BRIEF DESCRIPTION OF THE DRAWINGS
[0011] These drawings illustrate certain aspects of some of the
embodiments of the present invention, and should not be used to
limit or define the invention.
[0012] FIG. 1 is a schematic block diagram of a wellbore and a
system for fracturing.
[0013] FIG. 2A is a graphical representation of a wellbore in a
subterranean formation and the principal stresses on the
formation.
[0014] FIG. 2B is a graphical representation of a wellbore in a
subterranean formation that has been fractured and the principal
stresses on the formation.
[0015] FIG. 3 is a flow chart illustrating an example method for
fracturing a formation according to the present invention.
[0016] FIG. 4 is a graphical representation of a wellbore and
multiple fractures at different angles and fracturing locations in
the wellbore.
[0017] FIG. 5 is a graphical representation of a formation with a
high-permeability region with two fractures.
[0018] FIG. 6 is a graphical representation of drainage into a
horizontal wellbore fractured at different angular
orientations.
[0019] FIGS. 7A, 7B, and 7C illustrate a cross-sectional view of a
fracturing tool showing certain optional features in accordance
with one example implementation.
[0020] FIG. 8 is a graphical representation of the drainage of a
vertical wellbore fractured at different angular orientations.

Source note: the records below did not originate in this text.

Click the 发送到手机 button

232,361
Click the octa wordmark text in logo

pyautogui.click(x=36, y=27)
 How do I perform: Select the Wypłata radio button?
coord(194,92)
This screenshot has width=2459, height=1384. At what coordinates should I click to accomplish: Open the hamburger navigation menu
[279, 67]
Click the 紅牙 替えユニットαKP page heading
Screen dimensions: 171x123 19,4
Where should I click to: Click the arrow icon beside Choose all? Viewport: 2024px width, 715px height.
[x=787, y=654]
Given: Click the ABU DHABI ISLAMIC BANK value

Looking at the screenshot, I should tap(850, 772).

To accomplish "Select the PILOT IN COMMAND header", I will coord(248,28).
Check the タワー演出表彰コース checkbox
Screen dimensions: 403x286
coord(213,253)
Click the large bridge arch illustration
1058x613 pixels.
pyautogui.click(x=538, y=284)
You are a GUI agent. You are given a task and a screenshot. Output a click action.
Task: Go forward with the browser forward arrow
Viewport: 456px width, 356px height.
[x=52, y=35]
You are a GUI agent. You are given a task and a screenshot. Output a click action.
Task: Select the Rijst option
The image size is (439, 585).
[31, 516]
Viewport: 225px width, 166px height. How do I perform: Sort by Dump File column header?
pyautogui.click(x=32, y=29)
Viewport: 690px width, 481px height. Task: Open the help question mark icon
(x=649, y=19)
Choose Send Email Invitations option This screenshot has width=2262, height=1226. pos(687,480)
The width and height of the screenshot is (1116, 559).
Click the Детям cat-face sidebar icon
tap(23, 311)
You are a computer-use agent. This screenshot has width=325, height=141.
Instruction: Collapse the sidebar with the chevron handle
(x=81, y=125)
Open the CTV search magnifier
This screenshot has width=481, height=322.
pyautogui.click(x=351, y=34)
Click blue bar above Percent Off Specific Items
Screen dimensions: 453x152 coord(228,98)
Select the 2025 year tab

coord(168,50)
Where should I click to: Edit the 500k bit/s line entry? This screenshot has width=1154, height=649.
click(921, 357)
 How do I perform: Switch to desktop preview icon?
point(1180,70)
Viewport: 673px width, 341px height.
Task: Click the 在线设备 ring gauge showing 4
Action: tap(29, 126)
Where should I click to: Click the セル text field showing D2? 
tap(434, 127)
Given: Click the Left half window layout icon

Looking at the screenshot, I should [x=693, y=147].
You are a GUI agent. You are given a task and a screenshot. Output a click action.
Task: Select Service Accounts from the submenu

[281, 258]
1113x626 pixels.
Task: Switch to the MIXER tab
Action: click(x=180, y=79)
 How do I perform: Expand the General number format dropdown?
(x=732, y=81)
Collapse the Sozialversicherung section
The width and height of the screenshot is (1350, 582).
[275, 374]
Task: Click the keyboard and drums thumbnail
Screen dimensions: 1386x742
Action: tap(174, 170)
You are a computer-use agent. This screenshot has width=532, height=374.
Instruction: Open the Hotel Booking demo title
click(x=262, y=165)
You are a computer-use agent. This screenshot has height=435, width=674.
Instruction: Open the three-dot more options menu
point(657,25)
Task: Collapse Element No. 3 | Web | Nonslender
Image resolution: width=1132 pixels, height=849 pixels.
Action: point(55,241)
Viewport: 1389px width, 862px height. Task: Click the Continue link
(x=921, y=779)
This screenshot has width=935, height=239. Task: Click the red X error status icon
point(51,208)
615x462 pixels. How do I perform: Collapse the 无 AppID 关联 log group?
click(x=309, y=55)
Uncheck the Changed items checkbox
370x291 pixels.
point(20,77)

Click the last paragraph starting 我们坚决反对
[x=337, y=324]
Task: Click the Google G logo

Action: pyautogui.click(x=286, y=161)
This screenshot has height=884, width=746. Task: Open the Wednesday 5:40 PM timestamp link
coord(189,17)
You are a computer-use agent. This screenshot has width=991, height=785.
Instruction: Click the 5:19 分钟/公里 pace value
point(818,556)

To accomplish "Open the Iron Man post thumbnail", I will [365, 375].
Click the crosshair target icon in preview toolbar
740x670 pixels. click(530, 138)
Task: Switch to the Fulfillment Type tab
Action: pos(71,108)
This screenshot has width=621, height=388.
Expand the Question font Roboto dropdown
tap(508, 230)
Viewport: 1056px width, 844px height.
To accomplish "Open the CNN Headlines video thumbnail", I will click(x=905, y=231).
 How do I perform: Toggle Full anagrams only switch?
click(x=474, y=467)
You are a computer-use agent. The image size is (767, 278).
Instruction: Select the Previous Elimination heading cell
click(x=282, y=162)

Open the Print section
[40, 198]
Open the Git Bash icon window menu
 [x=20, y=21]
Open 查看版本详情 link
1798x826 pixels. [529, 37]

[0021] FIG. 9 is a graphical representation of a fracturing tool
rotating in a horizontal wellbore and fractures induced by the
fracturing tool.
DETAILED DESCRIPTION
[0022] The present invention relates generally to methods, systems,
and apparatus for inducing fractures in a subterranean formation
and more particularly to methods and apparatus to place a first
fracture with a first orientation in a formation followed by a
second fracture with a second angular orientation in the formation.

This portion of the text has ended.